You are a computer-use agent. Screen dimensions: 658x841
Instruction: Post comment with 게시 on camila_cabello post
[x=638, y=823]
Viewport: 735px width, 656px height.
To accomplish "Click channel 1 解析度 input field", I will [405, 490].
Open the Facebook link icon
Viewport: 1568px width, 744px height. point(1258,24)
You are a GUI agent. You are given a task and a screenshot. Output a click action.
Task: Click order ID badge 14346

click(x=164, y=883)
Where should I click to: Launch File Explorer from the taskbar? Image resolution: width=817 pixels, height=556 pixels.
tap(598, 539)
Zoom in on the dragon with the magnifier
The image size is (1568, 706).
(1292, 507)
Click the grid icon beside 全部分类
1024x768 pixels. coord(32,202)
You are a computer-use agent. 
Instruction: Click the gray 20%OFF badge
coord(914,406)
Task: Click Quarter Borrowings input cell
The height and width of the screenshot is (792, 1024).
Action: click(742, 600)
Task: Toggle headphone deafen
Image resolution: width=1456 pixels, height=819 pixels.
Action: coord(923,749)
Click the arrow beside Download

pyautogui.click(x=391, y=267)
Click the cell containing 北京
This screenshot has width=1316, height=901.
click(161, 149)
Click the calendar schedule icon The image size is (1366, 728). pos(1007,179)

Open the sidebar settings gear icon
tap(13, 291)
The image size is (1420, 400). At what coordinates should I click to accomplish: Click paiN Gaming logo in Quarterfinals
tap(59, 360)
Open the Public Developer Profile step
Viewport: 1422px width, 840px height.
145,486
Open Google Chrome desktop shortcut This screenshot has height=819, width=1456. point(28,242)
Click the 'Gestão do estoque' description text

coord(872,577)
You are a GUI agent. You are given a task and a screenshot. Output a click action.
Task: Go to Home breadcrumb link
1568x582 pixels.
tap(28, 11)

*****

Task brief: Reproduce the stretch from the line containing "Open Google Chrome" through the last line, substituting "navigation link" for "breadcrumb link" and leaving all else unchanged.

Response to the exercise:
Open Google Chrome desktop shortcut This screenshot has height=819, width=1456. point(28,242)
Click the 'Gestão do estoque' description text

coord(872,577)
You are a GUI agent. You are given a task and a screenshot. Output a click action.
Task: Go to Home navigation link
1568x582 pixels.
tap(28, 11)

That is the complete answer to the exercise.